== 取り組む課題 ==
以下の行の先頭から "pyautogui.click(x=182, y=118)" を含む行までを、両端の行も含めて一字一句そのまま書き写してください。

データセットの行:
- - -

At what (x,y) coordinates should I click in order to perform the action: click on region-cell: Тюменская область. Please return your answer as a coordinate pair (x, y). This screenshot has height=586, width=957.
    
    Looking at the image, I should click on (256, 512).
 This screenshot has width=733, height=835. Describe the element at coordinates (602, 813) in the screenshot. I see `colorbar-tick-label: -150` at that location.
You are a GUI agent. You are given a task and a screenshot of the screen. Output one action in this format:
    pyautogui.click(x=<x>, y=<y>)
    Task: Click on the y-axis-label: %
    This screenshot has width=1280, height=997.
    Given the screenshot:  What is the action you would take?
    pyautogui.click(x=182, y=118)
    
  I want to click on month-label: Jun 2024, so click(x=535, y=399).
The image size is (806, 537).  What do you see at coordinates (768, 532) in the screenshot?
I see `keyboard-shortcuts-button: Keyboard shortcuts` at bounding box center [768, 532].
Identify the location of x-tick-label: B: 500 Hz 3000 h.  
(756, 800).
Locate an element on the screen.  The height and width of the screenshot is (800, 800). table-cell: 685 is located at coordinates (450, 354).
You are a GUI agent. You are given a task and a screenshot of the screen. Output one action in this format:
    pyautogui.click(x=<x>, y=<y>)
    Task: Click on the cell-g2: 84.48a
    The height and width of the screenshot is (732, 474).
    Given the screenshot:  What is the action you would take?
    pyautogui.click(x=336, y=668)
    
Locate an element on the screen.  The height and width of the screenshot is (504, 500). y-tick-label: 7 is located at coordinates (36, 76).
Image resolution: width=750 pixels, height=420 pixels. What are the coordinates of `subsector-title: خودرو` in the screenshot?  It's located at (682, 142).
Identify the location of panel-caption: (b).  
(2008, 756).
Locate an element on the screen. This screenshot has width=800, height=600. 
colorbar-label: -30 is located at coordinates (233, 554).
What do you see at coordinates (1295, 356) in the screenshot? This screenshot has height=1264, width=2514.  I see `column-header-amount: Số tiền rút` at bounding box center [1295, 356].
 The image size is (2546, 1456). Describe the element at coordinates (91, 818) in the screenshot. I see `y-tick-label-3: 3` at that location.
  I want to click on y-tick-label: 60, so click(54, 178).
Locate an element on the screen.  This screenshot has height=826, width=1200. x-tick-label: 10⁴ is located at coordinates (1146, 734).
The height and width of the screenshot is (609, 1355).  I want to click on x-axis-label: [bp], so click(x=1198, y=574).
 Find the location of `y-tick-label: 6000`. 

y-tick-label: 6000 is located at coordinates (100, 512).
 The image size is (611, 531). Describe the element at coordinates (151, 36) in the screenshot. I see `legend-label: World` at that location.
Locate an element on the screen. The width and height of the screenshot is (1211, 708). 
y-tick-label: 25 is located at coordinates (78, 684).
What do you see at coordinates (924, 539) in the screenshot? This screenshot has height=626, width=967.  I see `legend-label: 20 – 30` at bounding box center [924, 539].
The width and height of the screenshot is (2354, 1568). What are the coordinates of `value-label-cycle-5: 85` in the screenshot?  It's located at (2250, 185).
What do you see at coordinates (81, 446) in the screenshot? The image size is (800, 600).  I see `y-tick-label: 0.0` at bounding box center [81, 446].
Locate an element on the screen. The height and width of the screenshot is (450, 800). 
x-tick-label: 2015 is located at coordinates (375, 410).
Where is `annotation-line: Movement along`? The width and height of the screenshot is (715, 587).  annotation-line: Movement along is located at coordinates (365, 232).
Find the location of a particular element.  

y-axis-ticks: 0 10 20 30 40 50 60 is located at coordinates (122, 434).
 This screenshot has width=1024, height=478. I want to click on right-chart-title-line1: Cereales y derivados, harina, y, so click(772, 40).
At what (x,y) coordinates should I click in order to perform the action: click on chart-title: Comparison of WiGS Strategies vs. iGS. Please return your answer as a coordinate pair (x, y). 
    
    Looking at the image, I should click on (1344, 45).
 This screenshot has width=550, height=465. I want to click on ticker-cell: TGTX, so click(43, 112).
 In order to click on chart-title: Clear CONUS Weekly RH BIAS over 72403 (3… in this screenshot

- - -

== この問題の解答 ==
At what (x,y) coordinates should I click in order to perform the action: click on region-cell: Тюменская область. Please return your answer as a coordinate pair (x, y). This screenshot has height=586, width=957.
    
    Looking at the image, I should click on (256, 512).
 This screenshot has width=733, height=835. Describe the element at coordinates (602, 813) in the screenshot. I see `colorbar-tick-label: -150` at that location.
You are a GUI agent. You are given a task and a screenshot of the screen. Output one action in this format:
    pyautogui.click(x=<x>, y=<y>)
    Task: Click on the y-axis-label: %
    This screenshot has width=1280, height=997.
    Given the screenshot:  What is the action you would take?
    pyautogui.click(x=182, y=118)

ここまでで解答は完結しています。